Now this is where I come in… It is also absolutely okay to reach out a sleep consultant for some help to get on track, and to ensure that you and your littlest love are getting the sleep you both need and deserve. Please don’t allow the opinions of others to lead you believe that getting professional help with your baby’s sleep makes you selfish or even cruel. It is a common misconception that sleep consultants will simply suggest you allow your baby to cry and cry until they can’t cry anymore; I am here to tell you that there is nothing further from the truth.

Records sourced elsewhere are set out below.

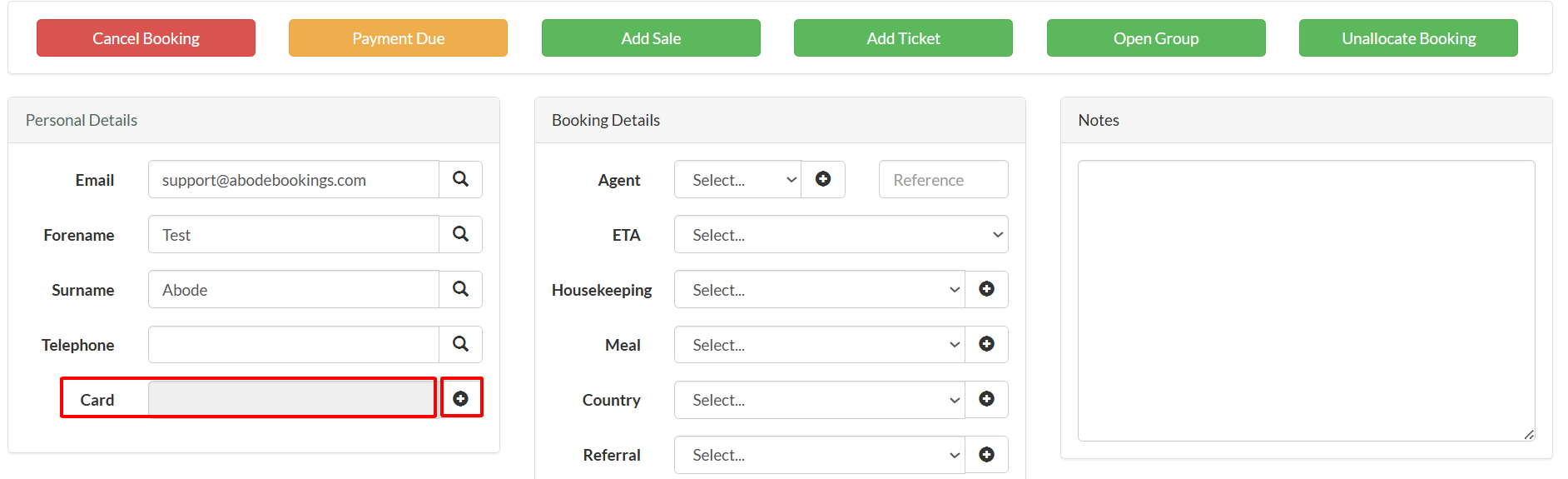Add a Meal option via plus icon
Viewport: 1568px width, 479px height.
pos(986,344)
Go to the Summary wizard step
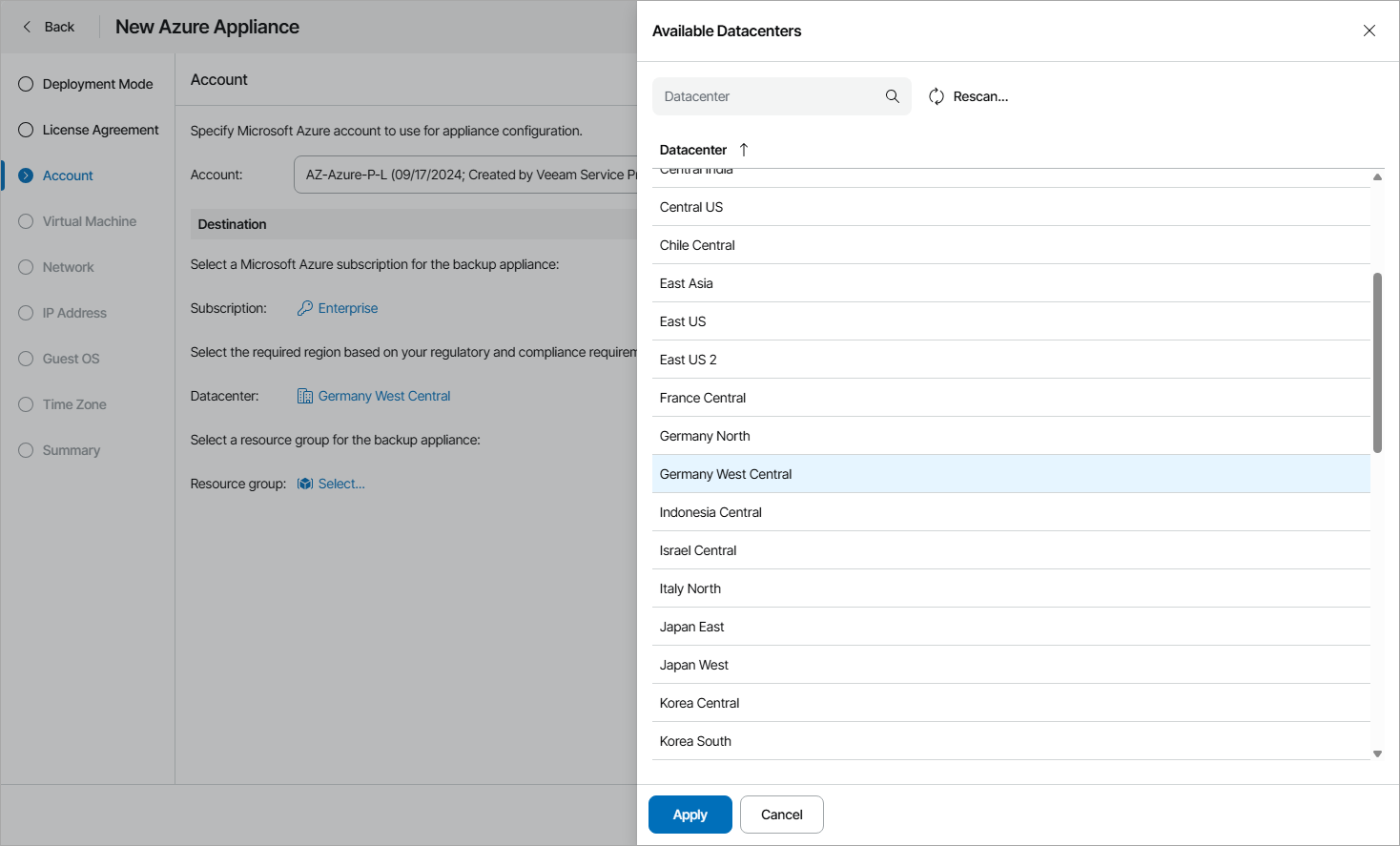1400x846 pixels. pyautogui.click(x=71, y=450)
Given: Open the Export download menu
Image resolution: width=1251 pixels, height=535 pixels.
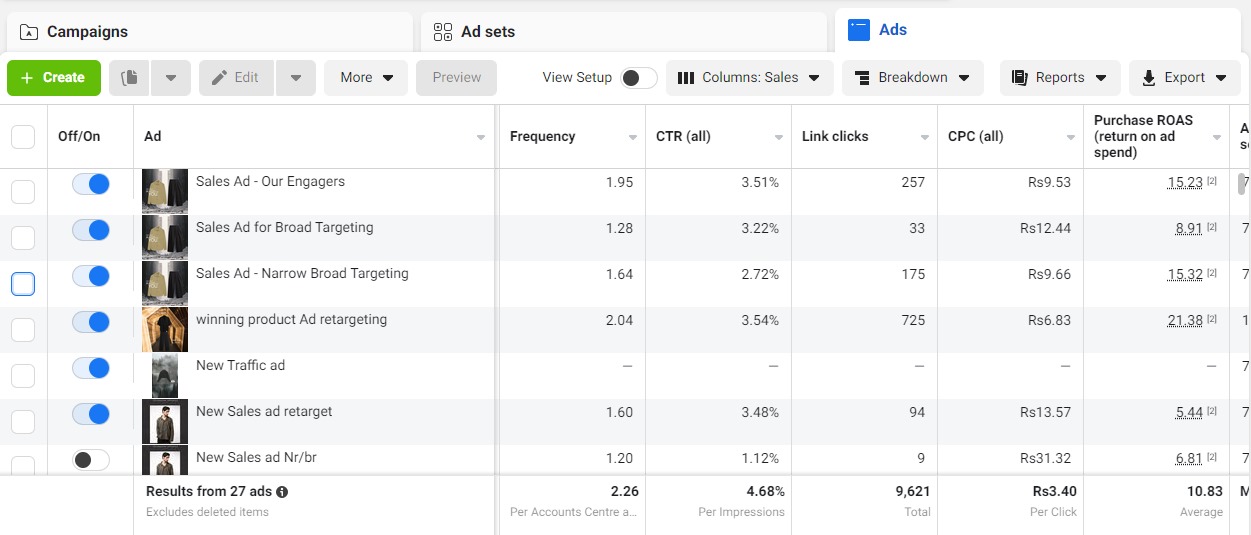Looking at the screenshot, I should [x=1184, y=78].
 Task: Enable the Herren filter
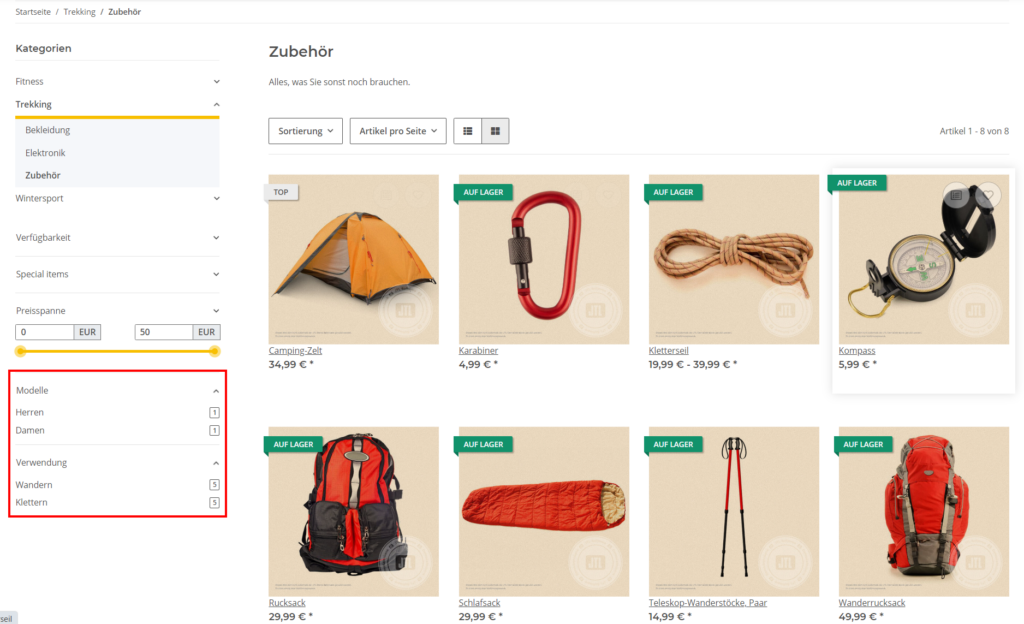pos(28,412)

As a sleep consultant I work with my families to create a holistic and multi-faceted approach to improving their child’s sleep. Sleep is such an important part of our little one’s overall health and development, it is simply ludicrous to say that it is healthy to accept constant cat napping and frequent night disturbances as the norm. Take it from a mother who accepted it as her norm with her first born for several months, who carried the weight of healing from birth, along with post-natal depression, coming to terms with my new identity all the while suffering from severe sleep deprivation. I mean consider this, sleep deprivation is literally used as a torture technique, how is it okay that new mums and their babies accept this as their way of life for months and sometimes even years?! I personally got the help I needed to make improvements to my bubbies sleep and at four months the fog started to clear and my now 21-month-old has been a dream sleeper ever since. I am now a mother of two under two and can tell you that I get as much sleep now as I ever have, even with my two beautiful, clever, well rounded and extremely happy boys. I may not get to sleep in until 10am every weekend anymore (my husband is pretty awesome and makes sure I get the odd one) but it’s a small price to pay for the joy their little faces bring me every day.